◆ DIRECTIONS:
Copy out the listing below word for word, omitting the pictures.

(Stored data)
▼

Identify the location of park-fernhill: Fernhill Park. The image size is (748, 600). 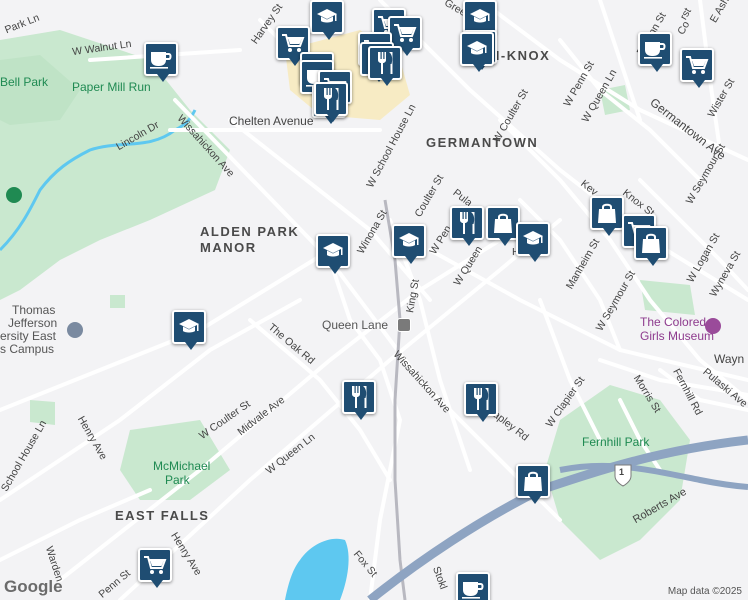
(616, 442).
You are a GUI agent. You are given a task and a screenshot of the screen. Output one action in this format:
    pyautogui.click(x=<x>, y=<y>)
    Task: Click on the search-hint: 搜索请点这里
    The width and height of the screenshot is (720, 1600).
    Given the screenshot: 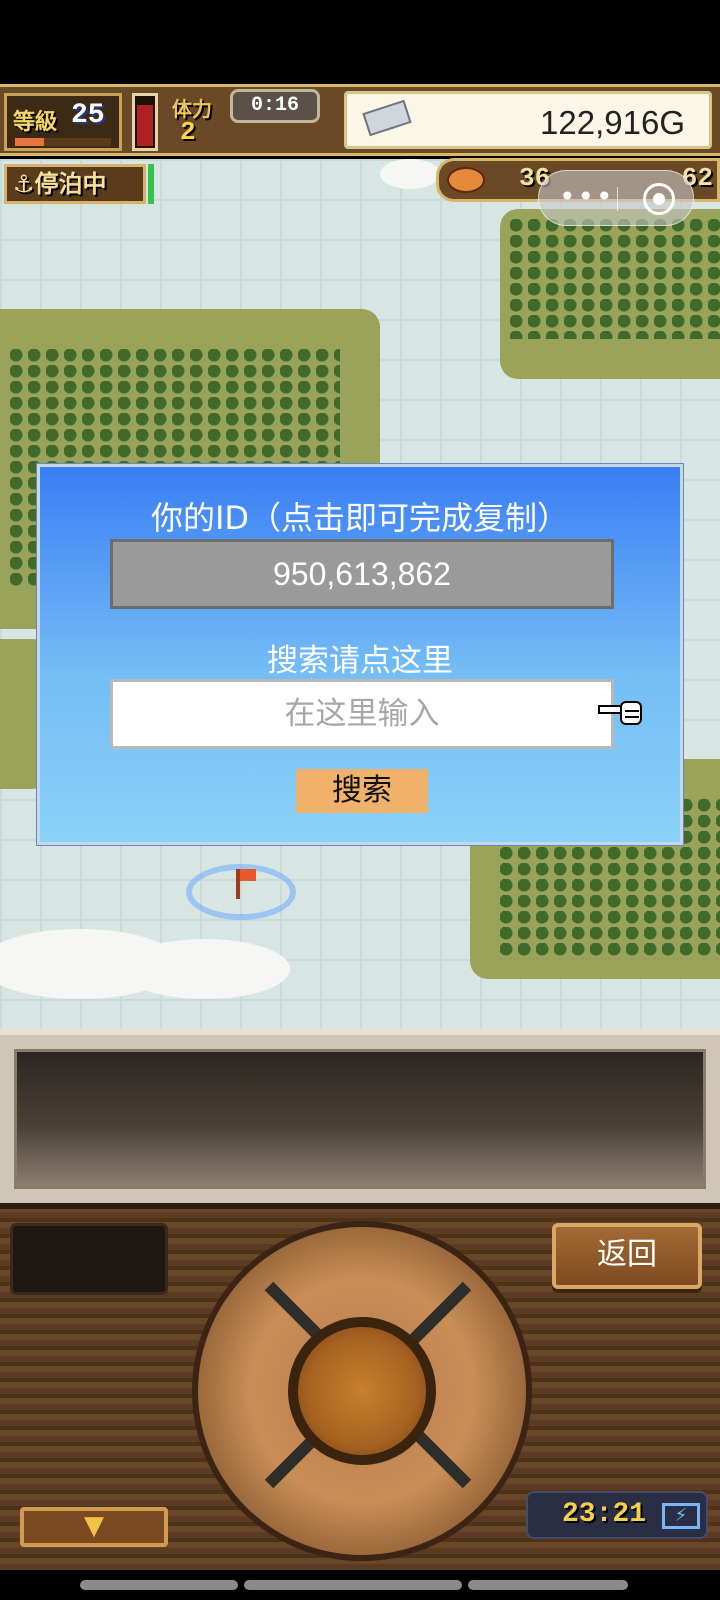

▲

◆ ANSWER TO THIS PROBLEM:
Identify the location of park-fernhill: Fernhill Park. The image size is (748, 600). 
(616, 442).
You are a GUI agent. You are given a task and a screenshot of the screen. Output one action in this format:
    pyautogui.click(x=<x>, y=<y>)
    Task: Click on the search-hint: 搜索请点这里
    The width and height of the screenshot is (720, 1600).
    Given the screenshot: 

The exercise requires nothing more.